Although the Centre announced a plan to privatise discoms by putting on the block all the six discoms in union territories (UTs) in May last year as part of the Atmanirbhar package, only two of them have called for bids so far – Chandigarh and Dadra and Nagar Haveli & Daman and Diu (DNHDD). And the sale of the Chandigarh discom is impended by a stay order by the Punjab and Haryana High Court.
The target was to privatise all UT discoms by January 2021. Of course, unless the state governments pitch in, privatisation of the discoms owned and governed by them will remain an unfulfilled task.
The two UT discoms that have floated the tenders are seen to be the “lowest hanging fruit” among all the UTs, thanks to their low levels of aggregate technical and commercial (AT&C) losses, against the national average of 26%. While Chandigarh consumes around 1,600 million units (MUs) in a year, DNHDD uses around 9,000 MUs.

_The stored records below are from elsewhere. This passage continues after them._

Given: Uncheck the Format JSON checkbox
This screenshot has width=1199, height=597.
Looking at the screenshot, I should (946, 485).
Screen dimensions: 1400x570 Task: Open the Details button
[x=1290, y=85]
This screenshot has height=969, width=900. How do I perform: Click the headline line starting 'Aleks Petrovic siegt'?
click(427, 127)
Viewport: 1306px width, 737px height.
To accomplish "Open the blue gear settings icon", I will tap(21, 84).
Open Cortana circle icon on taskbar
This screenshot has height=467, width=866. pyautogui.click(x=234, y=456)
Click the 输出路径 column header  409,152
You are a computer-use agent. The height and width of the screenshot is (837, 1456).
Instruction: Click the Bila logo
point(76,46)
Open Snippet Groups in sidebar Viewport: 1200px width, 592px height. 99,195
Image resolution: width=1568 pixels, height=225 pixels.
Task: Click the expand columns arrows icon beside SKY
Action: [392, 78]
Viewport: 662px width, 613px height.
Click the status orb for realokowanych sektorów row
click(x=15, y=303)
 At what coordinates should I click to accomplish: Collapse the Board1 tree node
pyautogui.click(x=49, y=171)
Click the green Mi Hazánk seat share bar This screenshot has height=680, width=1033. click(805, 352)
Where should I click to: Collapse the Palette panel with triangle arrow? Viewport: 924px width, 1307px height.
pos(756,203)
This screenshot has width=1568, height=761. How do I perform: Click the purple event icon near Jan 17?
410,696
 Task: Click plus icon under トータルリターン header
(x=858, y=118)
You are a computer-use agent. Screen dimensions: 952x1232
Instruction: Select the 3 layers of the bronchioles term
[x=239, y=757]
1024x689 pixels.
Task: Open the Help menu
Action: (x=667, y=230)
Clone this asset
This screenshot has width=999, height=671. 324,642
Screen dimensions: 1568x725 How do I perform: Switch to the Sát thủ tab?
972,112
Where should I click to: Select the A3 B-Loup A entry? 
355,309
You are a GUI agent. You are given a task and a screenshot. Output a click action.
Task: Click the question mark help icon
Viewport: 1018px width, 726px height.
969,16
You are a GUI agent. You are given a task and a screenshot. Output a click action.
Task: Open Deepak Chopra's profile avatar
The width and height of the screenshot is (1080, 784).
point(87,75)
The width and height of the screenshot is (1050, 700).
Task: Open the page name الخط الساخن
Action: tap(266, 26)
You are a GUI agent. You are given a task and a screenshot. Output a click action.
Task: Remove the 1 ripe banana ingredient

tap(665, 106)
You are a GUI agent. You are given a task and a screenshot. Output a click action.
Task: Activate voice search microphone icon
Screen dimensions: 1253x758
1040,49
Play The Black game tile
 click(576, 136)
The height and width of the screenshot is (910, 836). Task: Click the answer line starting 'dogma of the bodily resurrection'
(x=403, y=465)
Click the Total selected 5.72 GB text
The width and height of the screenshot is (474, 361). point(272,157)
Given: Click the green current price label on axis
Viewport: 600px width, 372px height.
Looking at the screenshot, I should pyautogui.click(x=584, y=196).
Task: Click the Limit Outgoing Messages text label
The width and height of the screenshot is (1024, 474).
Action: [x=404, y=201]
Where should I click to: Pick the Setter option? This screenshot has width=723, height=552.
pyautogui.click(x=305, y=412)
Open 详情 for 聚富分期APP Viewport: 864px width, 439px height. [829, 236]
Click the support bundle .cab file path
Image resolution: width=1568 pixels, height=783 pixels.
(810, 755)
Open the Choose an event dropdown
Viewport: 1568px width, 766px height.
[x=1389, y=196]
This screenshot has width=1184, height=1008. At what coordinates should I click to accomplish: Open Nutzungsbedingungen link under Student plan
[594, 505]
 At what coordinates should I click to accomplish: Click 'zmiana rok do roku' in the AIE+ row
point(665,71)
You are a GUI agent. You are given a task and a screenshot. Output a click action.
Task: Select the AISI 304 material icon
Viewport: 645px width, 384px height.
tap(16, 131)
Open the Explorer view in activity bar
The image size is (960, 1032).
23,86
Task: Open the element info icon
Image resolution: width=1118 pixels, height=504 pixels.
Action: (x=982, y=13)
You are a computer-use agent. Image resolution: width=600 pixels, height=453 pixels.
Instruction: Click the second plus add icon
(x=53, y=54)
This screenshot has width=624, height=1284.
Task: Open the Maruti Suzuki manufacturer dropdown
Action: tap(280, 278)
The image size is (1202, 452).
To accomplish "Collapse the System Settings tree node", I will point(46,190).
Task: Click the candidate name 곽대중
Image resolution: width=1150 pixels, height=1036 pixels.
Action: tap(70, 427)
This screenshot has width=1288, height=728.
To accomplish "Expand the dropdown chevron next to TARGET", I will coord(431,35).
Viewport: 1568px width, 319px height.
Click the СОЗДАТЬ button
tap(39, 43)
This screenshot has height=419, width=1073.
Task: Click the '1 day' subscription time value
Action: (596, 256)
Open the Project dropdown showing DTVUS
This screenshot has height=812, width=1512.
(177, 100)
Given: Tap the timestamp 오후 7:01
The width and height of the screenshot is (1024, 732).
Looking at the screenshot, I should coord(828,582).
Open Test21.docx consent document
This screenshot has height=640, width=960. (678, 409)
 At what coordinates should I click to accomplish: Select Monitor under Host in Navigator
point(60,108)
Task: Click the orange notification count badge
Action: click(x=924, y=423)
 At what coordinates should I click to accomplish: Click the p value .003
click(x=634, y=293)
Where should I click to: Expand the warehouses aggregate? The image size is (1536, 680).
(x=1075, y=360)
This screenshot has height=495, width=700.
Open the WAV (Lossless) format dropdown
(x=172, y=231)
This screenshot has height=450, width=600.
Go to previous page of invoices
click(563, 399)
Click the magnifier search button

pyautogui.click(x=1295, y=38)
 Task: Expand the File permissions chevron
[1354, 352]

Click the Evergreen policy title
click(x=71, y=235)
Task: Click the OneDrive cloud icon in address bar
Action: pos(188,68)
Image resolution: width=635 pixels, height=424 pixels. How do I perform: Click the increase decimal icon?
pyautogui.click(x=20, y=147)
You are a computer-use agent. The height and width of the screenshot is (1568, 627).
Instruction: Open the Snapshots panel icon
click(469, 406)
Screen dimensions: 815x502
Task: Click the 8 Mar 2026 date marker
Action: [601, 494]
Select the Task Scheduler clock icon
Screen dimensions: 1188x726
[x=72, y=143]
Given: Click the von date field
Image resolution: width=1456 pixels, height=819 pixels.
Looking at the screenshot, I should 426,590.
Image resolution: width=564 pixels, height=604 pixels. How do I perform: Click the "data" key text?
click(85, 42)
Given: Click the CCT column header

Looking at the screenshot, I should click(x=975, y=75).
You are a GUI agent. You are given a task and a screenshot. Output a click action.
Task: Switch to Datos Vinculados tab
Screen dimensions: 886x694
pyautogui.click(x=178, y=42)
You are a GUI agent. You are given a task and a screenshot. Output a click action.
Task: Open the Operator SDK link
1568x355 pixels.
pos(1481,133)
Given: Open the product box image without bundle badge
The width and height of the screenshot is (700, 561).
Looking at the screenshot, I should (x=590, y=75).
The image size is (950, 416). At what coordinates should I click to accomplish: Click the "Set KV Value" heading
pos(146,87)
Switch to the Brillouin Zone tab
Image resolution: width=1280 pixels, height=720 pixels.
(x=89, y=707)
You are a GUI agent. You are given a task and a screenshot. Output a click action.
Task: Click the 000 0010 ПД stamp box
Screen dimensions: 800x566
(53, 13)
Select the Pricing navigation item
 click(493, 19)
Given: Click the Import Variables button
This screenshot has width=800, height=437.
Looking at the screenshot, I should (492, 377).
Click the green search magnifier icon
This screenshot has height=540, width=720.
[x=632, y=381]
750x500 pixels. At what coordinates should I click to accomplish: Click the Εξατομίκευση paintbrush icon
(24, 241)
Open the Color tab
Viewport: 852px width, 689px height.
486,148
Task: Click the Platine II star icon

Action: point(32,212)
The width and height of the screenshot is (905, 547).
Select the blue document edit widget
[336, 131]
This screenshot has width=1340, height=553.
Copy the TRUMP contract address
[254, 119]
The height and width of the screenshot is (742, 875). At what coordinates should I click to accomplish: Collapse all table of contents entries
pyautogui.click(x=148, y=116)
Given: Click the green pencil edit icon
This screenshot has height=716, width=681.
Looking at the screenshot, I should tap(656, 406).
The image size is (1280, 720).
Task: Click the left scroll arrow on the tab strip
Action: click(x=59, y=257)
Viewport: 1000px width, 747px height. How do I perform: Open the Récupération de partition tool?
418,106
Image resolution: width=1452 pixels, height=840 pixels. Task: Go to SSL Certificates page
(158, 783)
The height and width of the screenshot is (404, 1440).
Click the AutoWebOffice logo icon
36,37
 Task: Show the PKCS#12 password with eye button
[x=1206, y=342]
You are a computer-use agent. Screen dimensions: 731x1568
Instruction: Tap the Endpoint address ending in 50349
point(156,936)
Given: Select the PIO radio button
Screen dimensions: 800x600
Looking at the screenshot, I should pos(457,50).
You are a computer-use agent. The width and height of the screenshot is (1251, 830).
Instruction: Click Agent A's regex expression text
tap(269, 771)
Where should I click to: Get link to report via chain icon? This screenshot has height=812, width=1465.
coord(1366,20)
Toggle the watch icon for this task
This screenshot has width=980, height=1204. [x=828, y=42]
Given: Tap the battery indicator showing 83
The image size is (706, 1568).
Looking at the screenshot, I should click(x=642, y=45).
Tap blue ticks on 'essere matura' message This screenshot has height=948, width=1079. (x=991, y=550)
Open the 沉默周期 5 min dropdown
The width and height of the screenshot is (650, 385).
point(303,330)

More than 50% of the demand comes from industrial and commercial consumers in Chandigarh and for DNHDD, these segments comprise 90% of sales, reducing concerns about timely receipt of subsidies from the government. The electricity department of Puducherry, which caters to annual electricity demand of 2,800 MUs, 65% of which is from industrial and commercial users, is expected to be the next entity to open bids for privatisation, government sources said.
The progress for privatisation has been the slowest in the UTs of Jammu Kashmir and Ladakh, which are mired with security issues and high level of losses.